[Collected data]
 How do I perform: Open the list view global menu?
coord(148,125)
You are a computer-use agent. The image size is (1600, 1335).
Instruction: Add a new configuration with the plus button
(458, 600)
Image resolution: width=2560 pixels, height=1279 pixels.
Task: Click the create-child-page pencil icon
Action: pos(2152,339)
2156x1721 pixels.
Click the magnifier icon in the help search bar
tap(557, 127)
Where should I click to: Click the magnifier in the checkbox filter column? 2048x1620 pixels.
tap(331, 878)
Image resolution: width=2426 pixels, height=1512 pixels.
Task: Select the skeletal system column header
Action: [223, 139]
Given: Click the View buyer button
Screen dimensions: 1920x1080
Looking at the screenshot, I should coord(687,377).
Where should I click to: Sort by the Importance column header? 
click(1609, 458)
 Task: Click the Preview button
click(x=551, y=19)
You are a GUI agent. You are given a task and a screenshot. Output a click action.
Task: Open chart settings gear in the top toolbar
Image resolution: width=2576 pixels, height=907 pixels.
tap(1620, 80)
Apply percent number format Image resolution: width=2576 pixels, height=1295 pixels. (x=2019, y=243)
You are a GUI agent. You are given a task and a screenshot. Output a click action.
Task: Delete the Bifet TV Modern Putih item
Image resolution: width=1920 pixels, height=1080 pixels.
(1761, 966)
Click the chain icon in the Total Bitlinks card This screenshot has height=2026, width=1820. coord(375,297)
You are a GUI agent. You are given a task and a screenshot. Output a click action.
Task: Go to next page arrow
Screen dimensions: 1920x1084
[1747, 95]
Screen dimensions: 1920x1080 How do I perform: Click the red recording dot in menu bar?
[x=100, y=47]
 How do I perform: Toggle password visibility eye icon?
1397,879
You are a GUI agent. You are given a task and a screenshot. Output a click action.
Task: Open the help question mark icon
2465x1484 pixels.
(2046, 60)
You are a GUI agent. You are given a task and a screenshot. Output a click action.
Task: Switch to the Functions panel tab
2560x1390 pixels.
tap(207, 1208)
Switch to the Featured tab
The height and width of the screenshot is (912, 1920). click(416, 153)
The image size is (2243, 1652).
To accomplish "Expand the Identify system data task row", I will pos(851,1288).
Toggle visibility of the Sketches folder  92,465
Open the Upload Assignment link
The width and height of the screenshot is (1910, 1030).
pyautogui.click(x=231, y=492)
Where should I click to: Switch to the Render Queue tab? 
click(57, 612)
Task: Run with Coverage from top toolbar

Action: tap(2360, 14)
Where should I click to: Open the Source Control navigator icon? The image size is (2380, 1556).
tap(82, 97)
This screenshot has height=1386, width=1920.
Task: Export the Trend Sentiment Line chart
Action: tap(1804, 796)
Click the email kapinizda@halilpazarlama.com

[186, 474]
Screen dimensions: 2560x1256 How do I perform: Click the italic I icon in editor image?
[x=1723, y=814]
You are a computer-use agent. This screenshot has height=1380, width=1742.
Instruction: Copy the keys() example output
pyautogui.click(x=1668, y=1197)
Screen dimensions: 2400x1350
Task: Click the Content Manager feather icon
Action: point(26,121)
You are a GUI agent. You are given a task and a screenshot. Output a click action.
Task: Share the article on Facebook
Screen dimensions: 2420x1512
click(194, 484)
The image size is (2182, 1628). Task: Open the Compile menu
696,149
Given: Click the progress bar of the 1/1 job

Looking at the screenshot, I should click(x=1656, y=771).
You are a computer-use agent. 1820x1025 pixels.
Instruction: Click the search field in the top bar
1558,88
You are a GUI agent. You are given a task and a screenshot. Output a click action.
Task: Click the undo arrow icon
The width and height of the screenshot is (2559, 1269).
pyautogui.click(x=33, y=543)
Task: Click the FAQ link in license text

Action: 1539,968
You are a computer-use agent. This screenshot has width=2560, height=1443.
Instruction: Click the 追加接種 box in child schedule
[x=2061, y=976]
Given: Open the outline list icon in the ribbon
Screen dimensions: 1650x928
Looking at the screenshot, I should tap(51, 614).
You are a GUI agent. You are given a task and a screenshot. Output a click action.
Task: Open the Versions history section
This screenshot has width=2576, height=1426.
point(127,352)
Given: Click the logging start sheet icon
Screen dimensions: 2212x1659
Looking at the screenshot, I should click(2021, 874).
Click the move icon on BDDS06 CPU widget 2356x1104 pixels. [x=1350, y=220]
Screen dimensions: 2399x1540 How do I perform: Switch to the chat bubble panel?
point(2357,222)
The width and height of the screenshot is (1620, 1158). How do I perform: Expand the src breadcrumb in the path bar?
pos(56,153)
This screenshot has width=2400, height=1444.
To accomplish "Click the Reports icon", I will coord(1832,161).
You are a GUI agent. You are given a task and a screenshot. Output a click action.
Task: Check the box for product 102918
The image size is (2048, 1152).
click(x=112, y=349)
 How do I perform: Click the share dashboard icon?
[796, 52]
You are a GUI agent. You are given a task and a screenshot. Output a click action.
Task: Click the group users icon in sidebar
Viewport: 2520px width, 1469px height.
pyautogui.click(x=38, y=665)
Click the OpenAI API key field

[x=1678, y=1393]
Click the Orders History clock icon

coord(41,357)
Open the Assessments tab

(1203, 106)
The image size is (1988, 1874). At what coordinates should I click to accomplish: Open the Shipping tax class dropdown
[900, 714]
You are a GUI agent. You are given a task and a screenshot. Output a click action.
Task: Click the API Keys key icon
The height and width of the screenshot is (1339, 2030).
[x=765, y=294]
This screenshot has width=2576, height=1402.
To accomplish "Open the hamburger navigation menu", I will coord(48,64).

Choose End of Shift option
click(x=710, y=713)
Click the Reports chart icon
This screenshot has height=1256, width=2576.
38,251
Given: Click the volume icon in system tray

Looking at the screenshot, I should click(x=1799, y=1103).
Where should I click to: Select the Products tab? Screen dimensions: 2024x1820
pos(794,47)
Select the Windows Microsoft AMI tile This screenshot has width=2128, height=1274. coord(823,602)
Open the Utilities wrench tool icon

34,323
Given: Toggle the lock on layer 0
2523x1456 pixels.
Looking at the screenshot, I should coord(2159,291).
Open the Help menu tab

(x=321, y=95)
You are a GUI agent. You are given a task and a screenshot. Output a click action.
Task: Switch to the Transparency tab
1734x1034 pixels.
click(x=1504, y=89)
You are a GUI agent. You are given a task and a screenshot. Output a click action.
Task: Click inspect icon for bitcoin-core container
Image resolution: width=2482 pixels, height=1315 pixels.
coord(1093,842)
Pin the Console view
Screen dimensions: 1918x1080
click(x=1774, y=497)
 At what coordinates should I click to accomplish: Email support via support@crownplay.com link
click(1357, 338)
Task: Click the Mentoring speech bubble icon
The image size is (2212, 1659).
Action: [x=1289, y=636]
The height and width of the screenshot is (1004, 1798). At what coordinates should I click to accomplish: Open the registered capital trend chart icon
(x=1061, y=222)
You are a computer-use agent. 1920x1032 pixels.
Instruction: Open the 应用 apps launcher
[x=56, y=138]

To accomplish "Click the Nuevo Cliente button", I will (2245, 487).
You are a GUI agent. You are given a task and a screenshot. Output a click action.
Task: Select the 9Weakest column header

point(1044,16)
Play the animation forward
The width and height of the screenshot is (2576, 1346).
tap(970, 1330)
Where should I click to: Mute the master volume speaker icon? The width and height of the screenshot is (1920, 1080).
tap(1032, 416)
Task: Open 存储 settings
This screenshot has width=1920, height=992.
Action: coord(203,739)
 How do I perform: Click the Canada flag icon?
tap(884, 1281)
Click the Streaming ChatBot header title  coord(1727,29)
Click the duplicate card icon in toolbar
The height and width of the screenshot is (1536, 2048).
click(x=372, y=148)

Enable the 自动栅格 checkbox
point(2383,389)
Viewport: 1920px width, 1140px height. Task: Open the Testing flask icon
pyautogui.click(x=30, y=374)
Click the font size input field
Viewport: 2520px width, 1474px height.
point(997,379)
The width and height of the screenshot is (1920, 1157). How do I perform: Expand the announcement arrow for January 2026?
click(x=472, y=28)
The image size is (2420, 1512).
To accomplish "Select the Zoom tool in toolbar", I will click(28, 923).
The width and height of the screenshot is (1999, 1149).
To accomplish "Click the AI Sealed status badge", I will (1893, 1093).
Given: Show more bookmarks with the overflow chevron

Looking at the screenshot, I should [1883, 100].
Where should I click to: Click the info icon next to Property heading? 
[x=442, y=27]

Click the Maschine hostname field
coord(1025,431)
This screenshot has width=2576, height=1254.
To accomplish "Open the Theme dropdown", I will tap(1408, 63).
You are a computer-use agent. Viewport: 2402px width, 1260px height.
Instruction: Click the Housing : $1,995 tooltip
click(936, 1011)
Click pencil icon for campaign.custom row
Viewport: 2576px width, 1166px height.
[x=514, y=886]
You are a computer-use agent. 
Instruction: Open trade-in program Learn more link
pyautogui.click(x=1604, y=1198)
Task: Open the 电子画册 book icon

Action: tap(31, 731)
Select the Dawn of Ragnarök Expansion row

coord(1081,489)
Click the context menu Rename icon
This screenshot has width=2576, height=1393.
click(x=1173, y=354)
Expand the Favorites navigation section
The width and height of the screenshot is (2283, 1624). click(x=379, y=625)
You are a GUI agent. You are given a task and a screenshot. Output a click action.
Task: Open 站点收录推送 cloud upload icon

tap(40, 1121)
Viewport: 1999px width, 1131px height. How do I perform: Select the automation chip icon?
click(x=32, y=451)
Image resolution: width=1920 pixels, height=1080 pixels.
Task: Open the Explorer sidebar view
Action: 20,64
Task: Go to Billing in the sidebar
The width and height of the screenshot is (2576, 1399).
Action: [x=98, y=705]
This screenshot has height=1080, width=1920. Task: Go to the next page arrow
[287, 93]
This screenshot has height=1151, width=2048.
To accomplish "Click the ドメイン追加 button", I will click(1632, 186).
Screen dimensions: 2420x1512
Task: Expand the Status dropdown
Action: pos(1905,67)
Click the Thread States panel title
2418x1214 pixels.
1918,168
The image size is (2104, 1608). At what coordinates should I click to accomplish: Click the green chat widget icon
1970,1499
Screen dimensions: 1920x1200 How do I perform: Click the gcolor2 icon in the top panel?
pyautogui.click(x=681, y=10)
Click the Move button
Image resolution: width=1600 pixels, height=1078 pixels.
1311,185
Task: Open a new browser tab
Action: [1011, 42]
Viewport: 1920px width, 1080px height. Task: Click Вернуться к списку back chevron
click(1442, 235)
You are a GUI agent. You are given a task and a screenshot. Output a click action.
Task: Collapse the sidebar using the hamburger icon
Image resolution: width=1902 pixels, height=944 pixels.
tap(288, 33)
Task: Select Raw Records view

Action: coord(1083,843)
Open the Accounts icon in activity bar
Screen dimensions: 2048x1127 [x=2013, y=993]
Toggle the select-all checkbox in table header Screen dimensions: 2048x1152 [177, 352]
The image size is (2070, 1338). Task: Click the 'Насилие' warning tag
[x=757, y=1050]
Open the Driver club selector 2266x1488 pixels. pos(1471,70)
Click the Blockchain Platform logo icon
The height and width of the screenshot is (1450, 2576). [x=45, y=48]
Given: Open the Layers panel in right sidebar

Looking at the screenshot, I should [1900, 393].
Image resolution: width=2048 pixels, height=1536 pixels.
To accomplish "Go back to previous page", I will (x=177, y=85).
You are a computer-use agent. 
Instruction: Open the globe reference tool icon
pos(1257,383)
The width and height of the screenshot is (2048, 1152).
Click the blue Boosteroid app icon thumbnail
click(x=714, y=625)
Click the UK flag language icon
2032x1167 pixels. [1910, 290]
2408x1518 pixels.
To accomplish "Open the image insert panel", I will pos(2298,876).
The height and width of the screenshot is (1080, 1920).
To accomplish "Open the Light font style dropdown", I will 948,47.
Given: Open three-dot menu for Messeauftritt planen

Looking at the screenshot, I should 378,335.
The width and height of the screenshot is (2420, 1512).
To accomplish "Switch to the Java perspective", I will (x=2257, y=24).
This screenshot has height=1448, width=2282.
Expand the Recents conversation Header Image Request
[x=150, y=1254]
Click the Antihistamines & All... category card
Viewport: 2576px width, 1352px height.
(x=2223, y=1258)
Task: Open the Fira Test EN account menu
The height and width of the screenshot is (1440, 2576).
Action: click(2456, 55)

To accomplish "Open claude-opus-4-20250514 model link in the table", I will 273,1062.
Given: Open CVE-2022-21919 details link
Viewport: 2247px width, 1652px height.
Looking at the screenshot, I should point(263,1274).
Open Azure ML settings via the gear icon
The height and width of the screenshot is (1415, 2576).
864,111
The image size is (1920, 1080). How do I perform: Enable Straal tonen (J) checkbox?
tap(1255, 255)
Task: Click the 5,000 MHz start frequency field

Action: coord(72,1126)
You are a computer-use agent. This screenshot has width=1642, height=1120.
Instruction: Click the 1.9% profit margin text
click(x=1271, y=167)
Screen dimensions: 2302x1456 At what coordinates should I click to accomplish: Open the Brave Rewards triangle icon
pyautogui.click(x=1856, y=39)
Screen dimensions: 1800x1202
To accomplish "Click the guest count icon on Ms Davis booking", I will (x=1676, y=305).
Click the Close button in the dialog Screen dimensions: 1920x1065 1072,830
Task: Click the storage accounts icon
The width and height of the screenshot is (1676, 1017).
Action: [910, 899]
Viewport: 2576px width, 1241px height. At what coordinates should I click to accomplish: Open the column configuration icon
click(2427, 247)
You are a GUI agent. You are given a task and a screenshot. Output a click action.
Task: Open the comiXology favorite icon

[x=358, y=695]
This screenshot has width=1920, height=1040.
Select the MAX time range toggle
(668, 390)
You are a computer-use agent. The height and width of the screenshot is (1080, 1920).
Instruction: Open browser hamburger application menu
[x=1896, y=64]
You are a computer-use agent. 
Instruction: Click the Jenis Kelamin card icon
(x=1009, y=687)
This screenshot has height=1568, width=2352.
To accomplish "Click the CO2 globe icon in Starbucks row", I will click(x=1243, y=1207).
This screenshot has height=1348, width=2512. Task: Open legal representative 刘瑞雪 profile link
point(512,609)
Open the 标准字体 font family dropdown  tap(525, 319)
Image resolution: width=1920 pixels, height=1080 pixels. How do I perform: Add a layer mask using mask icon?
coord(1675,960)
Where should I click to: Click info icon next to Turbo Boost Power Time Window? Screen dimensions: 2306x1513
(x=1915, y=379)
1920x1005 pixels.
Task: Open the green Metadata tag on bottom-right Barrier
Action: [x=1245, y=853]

TASK PROMPT: Among the entries, work out how many lines include the word "table". Answer with that number only.

ANSWER SPACE: 2